= Information supplied =
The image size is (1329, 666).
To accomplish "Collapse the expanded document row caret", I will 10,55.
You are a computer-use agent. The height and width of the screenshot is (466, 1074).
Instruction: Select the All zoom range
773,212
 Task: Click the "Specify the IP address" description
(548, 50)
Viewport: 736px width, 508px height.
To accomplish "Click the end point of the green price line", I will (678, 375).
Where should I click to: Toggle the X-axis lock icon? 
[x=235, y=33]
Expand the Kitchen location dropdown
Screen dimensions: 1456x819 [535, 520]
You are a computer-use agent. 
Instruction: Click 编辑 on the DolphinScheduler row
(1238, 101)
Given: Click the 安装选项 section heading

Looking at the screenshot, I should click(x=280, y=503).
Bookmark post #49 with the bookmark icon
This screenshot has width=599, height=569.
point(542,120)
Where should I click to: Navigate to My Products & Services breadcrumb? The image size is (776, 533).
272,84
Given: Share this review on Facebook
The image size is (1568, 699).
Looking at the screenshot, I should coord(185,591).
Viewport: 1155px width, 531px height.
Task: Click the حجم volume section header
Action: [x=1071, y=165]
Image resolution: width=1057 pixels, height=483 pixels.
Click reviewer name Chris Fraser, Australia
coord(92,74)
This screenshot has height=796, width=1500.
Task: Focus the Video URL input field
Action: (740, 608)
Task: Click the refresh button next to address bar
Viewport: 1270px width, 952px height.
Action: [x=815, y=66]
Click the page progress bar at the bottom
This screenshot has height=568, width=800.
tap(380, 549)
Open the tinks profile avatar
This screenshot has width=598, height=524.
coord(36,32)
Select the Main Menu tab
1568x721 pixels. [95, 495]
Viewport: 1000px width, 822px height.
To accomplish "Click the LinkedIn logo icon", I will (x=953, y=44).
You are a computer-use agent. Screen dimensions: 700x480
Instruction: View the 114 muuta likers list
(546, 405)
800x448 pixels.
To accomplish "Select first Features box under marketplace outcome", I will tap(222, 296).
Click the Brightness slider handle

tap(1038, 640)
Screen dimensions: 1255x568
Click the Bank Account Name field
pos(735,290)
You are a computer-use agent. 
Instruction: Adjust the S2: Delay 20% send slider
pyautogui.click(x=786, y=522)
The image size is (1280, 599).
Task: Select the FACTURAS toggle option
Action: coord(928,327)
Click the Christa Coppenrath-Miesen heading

= What is being asked =
Which lines in the listing above contain the string "computer"? Copy each one in full, and count a match only when the capitalization is identical.

= Answer =
You are a computer-use agent. The height and width of the screenshot is (466, 1074).
You are a computer-use agent. 
You are a computer-use agent. Screen dimensions: 700x480
You are a computer-use agent. 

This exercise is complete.